Sebastian Thrun thinks he's going to "democratize" education but, if he succeeds, what he's really going to do is dumb down and cheapen education. The only thing in his favor is the fact that today's universities are doing the same thing so creating online courses is probably no worse that what students are currently getting in the classroom. If someone can offer the same quality of "education" for much less money then what's the point of attending classes?

I think democratization of education needs to happen at the lower levels first- online education is only going to be as accessible as computer technology is- I personally am excited about such a possibility.

konrad said...

I agree with clem - this is clearly better than nothing. It provides specialised career training for large numbers of students, who would otherwise either be getting _no_ education, or wasting their time learning nothing at low-quality traditional institutions (because the majority of students attending traditional institutions are not motivated to take charge of their own education). Thrun does point out that for those lucky enough to get into strong institutions, that should be their first option.

Larry Moran said...

... this is clearly better than nothing. It provides specialised career training ...

Some of us think that "career training" should be the job of vocational schools or apprenticeships, not universities.

Larry Moran said...

... it is still a very worthwhile venture ...

Would you trust someone who got an "A" in an online course with unproctored exams and problem sets?

Alex SL said...

Somehow I doubt that Udacity will be offering courses in philosophy, French, or art history.

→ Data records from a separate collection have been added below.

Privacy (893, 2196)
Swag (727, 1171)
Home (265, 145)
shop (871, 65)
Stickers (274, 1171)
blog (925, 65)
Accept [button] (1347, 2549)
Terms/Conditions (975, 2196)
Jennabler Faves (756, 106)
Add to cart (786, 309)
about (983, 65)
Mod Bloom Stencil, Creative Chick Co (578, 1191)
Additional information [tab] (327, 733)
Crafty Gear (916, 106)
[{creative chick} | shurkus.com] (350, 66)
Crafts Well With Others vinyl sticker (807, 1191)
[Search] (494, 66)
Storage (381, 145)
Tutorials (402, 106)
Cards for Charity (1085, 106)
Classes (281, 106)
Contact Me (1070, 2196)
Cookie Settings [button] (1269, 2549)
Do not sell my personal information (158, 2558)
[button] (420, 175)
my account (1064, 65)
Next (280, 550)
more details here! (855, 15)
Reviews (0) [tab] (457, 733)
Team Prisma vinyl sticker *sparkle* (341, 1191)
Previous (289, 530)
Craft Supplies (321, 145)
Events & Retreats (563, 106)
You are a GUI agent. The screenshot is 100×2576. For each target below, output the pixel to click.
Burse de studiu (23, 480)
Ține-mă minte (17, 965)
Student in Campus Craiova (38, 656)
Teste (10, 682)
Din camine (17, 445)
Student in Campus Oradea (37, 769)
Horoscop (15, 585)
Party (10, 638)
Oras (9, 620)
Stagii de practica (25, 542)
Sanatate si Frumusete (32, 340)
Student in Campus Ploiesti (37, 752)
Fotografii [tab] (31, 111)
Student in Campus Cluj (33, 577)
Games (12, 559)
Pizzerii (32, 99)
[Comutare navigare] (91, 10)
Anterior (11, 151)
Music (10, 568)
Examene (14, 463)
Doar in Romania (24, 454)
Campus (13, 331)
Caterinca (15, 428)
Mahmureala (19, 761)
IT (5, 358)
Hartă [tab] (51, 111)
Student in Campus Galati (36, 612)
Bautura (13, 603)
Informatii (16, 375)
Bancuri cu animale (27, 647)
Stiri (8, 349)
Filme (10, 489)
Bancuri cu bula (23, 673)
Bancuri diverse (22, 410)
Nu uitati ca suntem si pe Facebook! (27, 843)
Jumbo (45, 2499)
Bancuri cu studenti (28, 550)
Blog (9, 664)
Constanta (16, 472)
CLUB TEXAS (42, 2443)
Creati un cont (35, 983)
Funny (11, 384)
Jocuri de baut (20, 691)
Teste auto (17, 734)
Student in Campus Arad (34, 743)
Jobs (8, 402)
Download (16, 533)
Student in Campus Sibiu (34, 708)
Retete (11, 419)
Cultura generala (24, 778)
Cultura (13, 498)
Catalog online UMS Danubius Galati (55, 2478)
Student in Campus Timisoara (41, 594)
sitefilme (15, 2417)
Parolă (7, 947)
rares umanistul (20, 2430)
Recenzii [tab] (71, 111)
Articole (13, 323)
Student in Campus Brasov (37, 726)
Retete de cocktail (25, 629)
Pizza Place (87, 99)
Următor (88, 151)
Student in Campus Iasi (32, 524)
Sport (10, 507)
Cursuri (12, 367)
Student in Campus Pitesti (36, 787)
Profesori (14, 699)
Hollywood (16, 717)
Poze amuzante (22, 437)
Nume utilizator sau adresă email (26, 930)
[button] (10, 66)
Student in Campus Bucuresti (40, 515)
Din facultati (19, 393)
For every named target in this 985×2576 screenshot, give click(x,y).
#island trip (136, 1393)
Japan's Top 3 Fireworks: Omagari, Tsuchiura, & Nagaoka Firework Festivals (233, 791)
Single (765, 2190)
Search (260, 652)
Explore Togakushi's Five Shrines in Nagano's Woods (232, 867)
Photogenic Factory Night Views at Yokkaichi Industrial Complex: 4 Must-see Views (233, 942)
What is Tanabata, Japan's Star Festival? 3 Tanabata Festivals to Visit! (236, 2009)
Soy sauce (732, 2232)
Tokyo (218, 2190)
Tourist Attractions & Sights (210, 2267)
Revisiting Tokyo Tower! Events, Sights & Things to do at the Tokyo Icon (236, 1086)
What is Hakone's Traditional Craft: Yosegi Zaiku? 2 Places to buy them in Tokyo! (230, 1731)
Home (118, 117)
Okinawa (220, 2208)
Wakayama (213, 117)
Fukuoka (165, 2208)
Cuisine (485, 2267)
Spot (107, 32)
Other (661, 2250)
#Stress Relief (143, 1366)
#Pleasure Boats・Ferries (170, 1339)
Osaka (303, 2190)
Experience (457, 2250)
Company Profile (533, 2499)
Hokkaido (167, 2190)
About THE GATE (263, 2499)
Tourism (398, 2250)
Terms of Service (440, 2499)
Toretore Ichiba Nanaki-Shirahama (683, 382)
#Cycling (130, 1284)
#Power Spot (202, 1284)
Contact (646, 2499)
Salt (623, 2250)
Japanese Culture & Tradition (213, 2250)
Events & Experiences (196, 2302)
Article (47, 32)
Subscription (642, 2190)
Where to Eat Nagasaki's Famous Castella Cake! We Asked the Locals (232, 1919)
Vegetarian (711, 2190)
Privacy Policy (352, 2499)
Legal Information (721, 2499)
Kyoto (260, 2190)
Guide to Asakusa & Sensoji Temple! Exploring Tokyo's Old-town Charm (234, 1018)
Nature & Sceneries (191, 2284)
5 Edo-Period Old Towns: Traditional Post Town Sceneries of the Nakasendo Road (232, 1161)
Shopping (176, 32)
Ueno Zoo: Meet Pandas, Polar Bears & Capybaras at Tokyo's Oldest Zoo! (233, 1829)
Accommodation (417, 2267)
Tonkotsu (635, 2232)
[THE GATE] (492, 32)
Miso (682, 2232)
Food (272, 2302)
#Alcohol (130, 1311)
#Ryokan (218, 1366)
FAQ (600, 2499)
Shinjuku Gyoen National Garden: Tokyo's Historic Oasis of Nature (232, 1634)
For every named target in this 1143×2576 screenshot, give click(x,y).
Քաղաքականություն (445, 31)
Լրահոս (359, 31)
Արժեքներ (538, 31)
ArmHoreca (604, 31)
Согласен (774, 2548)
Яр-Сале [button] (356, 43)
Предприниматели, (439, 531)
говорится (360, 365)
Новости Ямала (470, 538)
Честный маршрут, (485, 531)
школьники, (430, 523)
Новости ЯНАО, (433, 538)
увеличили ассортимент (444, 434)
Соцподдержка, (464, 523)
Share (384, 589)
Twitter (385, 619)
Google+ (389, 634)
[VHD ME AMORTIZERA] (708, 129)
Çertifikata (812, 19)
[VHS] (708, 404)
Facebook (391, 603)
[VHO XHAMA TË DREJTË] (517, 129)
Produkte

No matter how well they do it, this will remain the problem. Even worse in our area, just think of training a biologist without field and lab courses.

That said, things like this are a great idea if we see it not so much as vocational training but as science communication and crowdsourcing. There are probably many people who would be interested in learning some things that historically they could never have done because it was only taught in university lectures. I am thinking of science-interested laypeople, perhaps somebody interested in learning plant morphology and identification for a hobby, perhaps a retiree who wants to broaden their horizon now they have time...

Rosie Redfield said...

I'm hoping to implement the innovations I describe in my new PLOS Biology Perspectives in an open-access online course called 'Useful Genetics'. The goal won't be to produce qualified geneticists, but to help ordinary people understand the genetics that affects their lives.